On 2007.12.10 18:54:18 -0500, joshua.zelinsky(a)yale.edu scribbled 1.6K characters:
Quoting gwern0(a)gmail.com:
On 2007.12.10 08:48:47 -0500, Michael Noda
<michael.noda(a)gmail.com>
scribbled 0.3K characters:
On Dec 10, 2007 8:32 AM, David Gerard
<dgerard(a)gmail.com> wrote:
http://www.sheldoncomics.com/archive/071209.html
and later.
So much for Wikipe-tan. (And as for that ant thing ...)
This is a repeat appearance for us.
http://www.sheldoncomics.com/archive/070114.html
This, too, is funny because it's true.
No, it's not. It may be funny, but if it is funny, it is despite of
its falsity, and not because of its truth.
It wasn't true back in '03 or '04 when people first began really
pushing that joke - so the comic doesn't even have the virtue of
originality; that criticism is as old and stale as 'all your base are
belong to us'.
Give it a try; click through Special:Random and see how long it takes
to hit even a single fictional article, much less on a nerdy topic. I
had to go 26 pages before I finally landed on [[Core worlds]], and
then I went another 23 before I hit _[[Tramp Royale]]_ (although even
that is debate-able as it is merely *by* a science-fiction author,
and not itself actually a work of or about fiction.)
We must write more science fiction articles to make up for this. This
demonstrates a serious deficit.
Joking aside, some of this is likely due to the extensive mergers that have
occurred in a lot of these topics. For example, where we use to have separate
articles for almost every Stargate SG-1 character most are now part of a long
list. And many articles have also been transwikied or deleted outright.
Mm. I disagree; merging may have helped, but not to a great degree.

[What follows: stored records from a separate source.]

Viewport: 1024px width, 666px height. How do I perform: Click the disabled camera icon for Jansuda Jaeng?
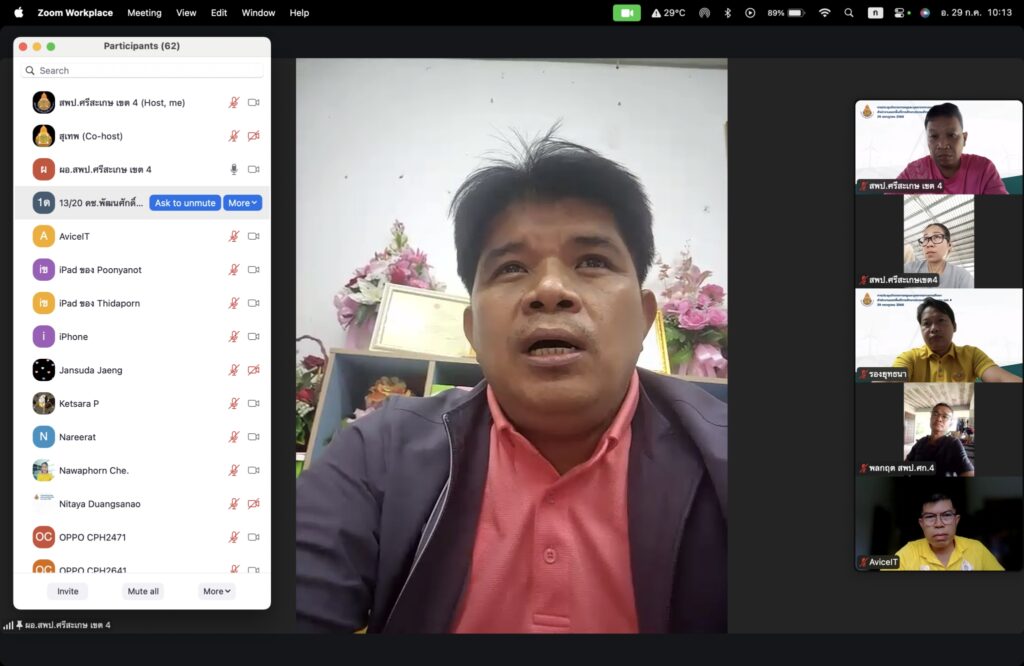click(x=254, y=370)
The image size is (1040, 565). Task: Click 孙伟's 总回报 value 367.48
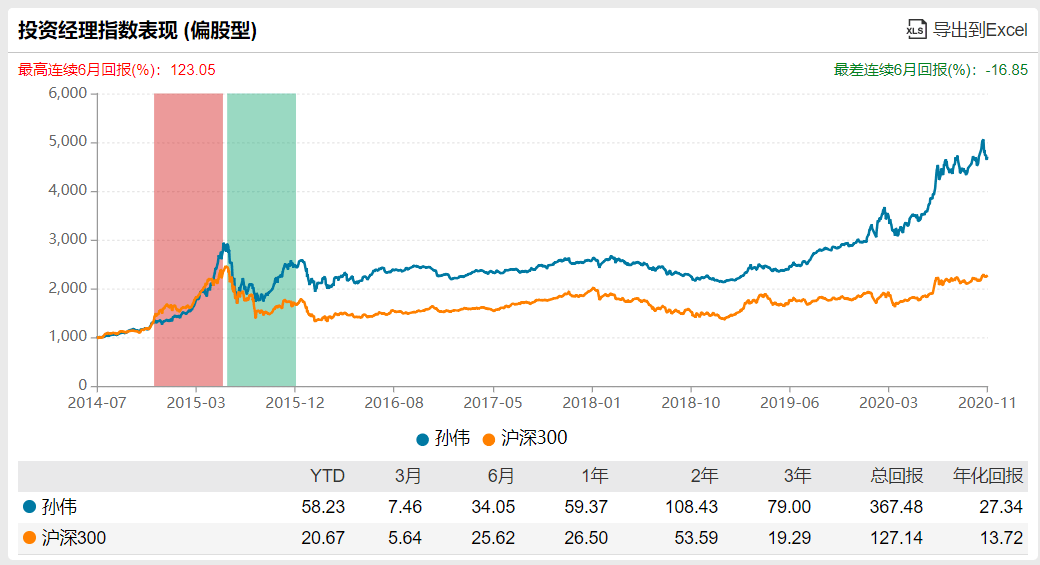[x=897, y=507]
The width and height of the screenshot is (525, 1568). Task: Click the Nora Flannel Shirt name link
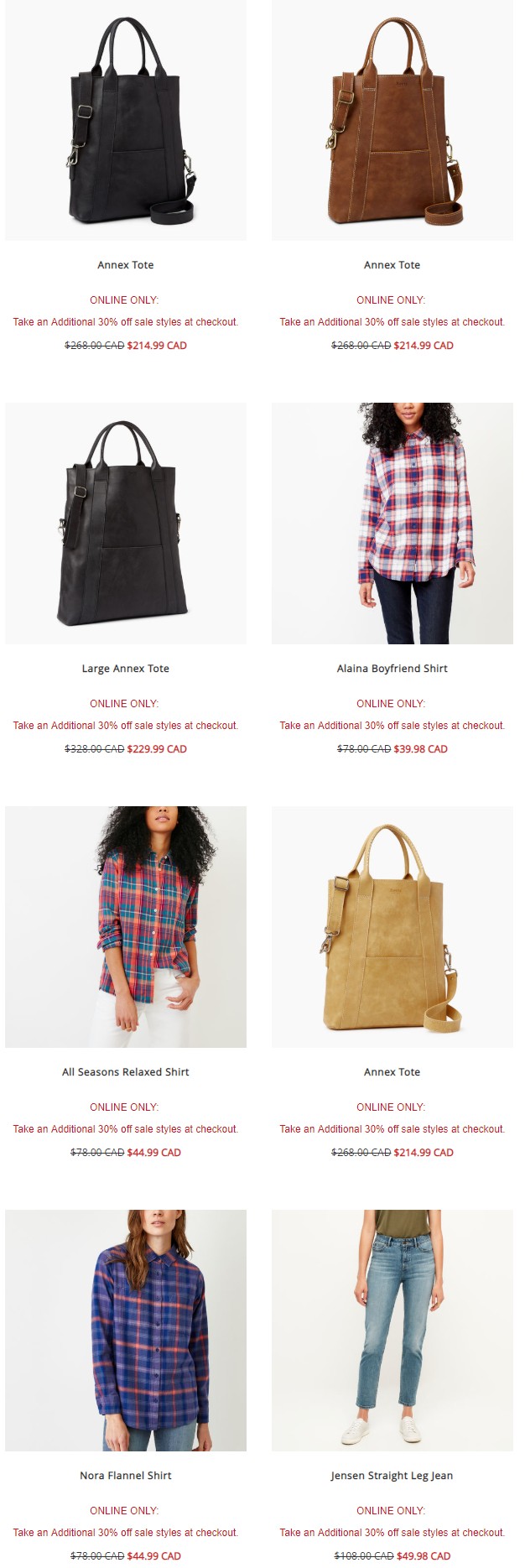pyautogui.click(x=126, y=1476)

Suppose you merge the heck out of a area which is 'complete' and essentially
finished (all the necessary articles written and fleshed out); how much of a reduction are
you going to get? I don't think it'd be a terrible lot. A few factors maybe - an
order of magnitude at most.
And even if you generously presumed that this super-merging happened everywhere in the
wiki, you still wouldn't dilute it down from 10% of Wikipedia* way back when to its
current rough share of somewhere below 1/20th of Wikipedia**.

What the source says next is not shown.